MUSEUM

Jean Poussin, 2007

Muséum

Le musée va changer ; il a déjà bien entamé sa mutation. C’est d’abord un hommage que Florent Contin-Roux veut lui rendre, lui qui a tant fréquenté ces salles depuis l’enfance. Le musée municipal, généraliste, peut déconcerter le visiteur par la diversité de ses collections, qu’à l’âge tendre on saisit pourtant comme une unité harmonieuse, sans séparation d’avec le monde des jouets ou des cours d’histoire antique. L’enfance est un âge de mélange heureux, l’âge où l’on aime à se jouer des étiquettes. Pour le regard d’enfant, à hauteur de vitrine, toutes les œuvres du musée se donnent à voir indistinctement, généreusement. Elles sont le prétexte à d’autres jeux, et les Playmobil, le soir, peuvent aussi bien devenir des dieux égyptiens.

Mais il s’agit aussi de questionner, à l’ère du numérique, un nouveau rapport au musée et aux œuvres. Le pixel, même s’il renvoie à un âge déjà dépassé, celui des débuts du numérique, est ici utilisé comme emblème de cette époque, où tout peut être analysé, décomposé, retranscrit à distance.

Le microprocesseur, traité comme un dessin d’architecte, est là pour rappeler que désormais, tous les musées peuvent tenir dans la main ; ils pourront même, bientôt, être glissés sous la peau, tout près du cerveau. Pourquoi alors se déplacer lorsque l’on peut, en quelques clics, s’offrir des visites à volonté ? C’est là un progrès incontestable, c’est aussi une perte du rapport aux œuvres et au charme des lieux. Le propos n’est pas pour l’artiste de se livrer à une vaine et naïve dénonciation, mais de réinvestir le pixel comme symbole et comme signe graphique. On sait que le pixel sert à décomposer l’image, mais que l’on songe au double sens du mot décomposition : réduite à ces points élémentaires, les images se meurent. Que l’on songe aussi à son utilisation télévisuelle : le pixel n’est plus alors le signe d’une imparfaite définition de l’image, mais bien le brouillage volontaire d’un visage ou d’un sexe. Il protège la vie privée des enfants, assure l’anonymat des témoins. Vecteur d’information, le pixel est aussi ce qui brouille, ce qui dresse une barrière entre nous et l’image. Ainsi pixellisé, Renoir est renvoyé à une mosaïque anonyme, et le pape gisant connaît une seconde agonie. C’est dire que l’œuvre ne se réduit pas à des petits carrés ; finalement, il faudra toujours venir voir. Et revenir encore.

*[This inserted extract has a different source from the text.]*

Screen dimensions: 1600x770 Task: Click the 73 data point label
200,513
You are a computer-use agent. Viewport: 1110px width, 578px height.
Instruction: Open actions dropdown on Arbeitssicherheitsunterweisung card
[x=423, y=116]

Le musée est un lieu commun, l’endroit où se donne à voir le patrimoine de tous. C’est un trésor public. Florent Contin-Roux a voulu prendre au mot cette idée en s’appropriant le musée, et nous invite à faire de même : vous êtes ici chez vous. Ce musée fut autrefois un palais, autrement dit une maison ; espace privatif rendu public par les détours de l’histoire. Jouant avec les motifs décoratifs, Florent Contin-Roux imagine un usage domestique de ce bâtiment solennel. Qui n’a pas rêvé de se faire enfermer un soir, de s’asseoir sur les vieux fauteuils interdits, de franchir les épais cordons qui protègent les espaces réservés ? Les murs ont une histoire, dit-on souvent, ou encore : ils en ont vu, ces murs. S’ils pouvaient parler… Mais les murs ne parlent pas tout seuls, d’ailleurs ici, ils sont aveugles. Ils ont pourtant une histoire en effet, qui reste le plus souvent inaperçue du visiteur. C’est un peu de cette histoire intime du bâtiment que Florent Contin-Roux cherche à raconter, en s’attachant aux apparences, aux indices, aux traces d’une vie oubliée.

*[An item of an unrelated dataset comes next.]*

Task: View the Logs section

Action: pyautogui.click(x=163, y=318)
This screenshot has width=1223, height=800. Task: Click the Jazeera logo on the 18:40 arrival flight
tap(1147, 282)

La nostalgie ici ne porte pas sur les collections du musée. Elles sont promises au plus bel avenir, redéployées dans de plus beaux espaces, valorisées grâce au meilleur mobilier, doucement éclairées par les lampes les plus perfectionnées. Mais qui dira la poésie des anciennes boiseries, des moulures étrangement bleutées ?

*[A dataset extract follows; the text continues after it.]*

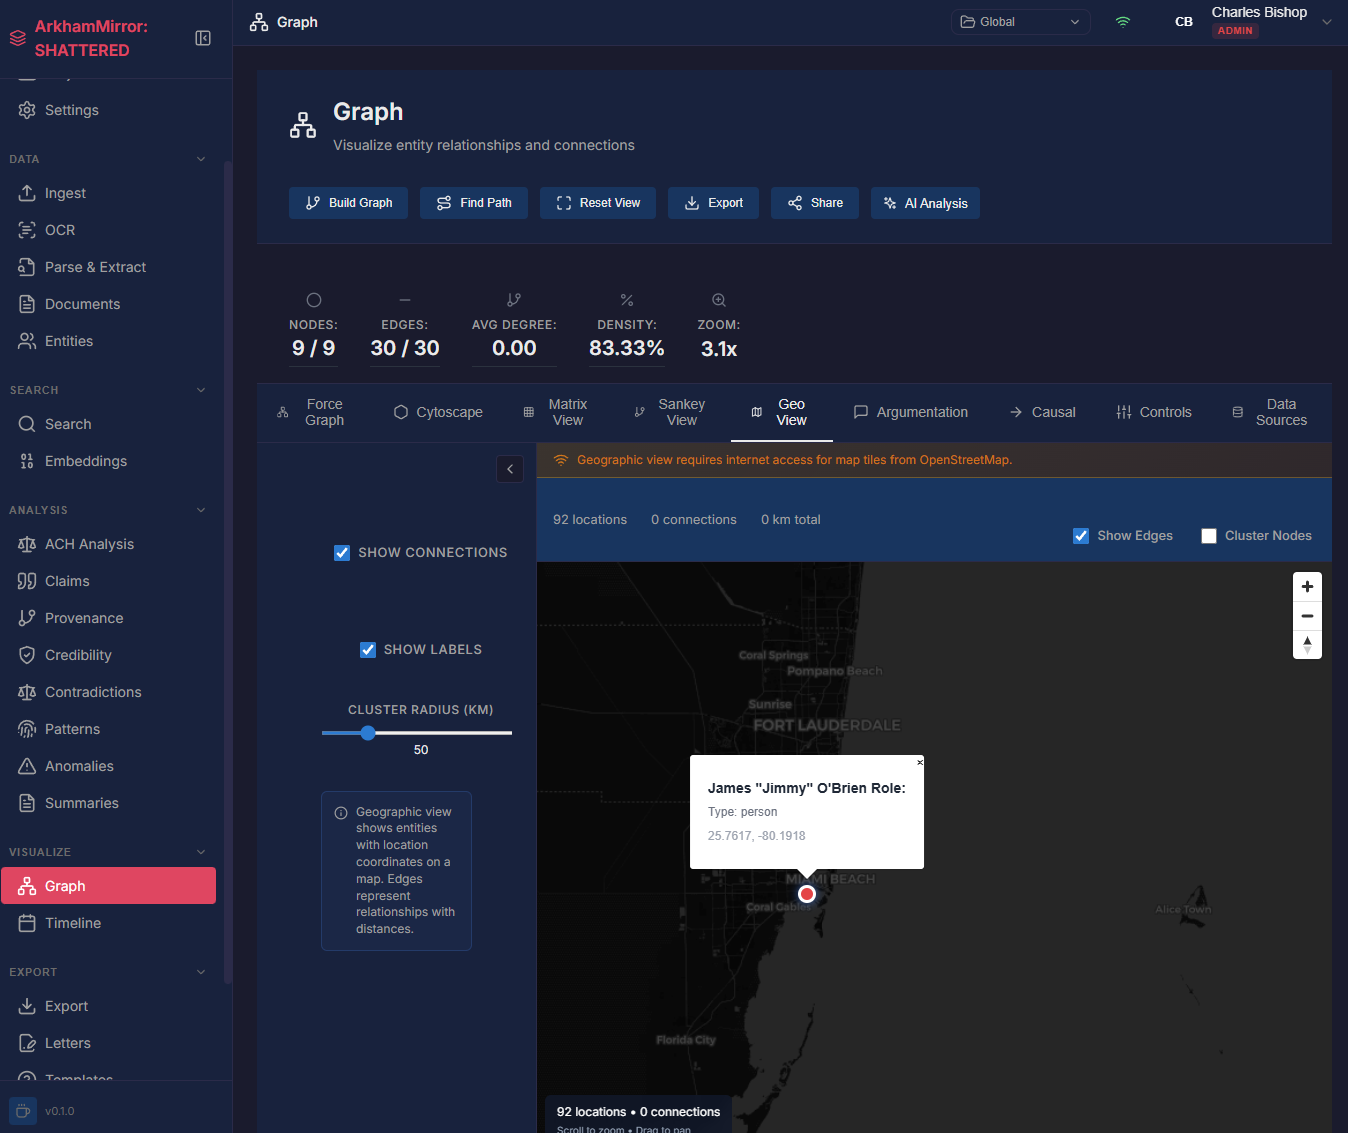Select the Anomalies analysis icon

(77, 766)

Qui chantera le charme des vieux interrupteurs ? Pour les prises électriquesfrappées de désuétude, l’architecte n’a pas prévu de rayon des souvenirs. Qui pensera encore aux fissures, aux lézardes, aux écailles, bref à l’ancienne peau de ce bâtiment, voué à devenir un plus parfait animal ? L’artiste porte une tendresse particulière à ces détails bientôt oubliés, qui recèlent pourtant une partie de l’histoire non écrite du musée.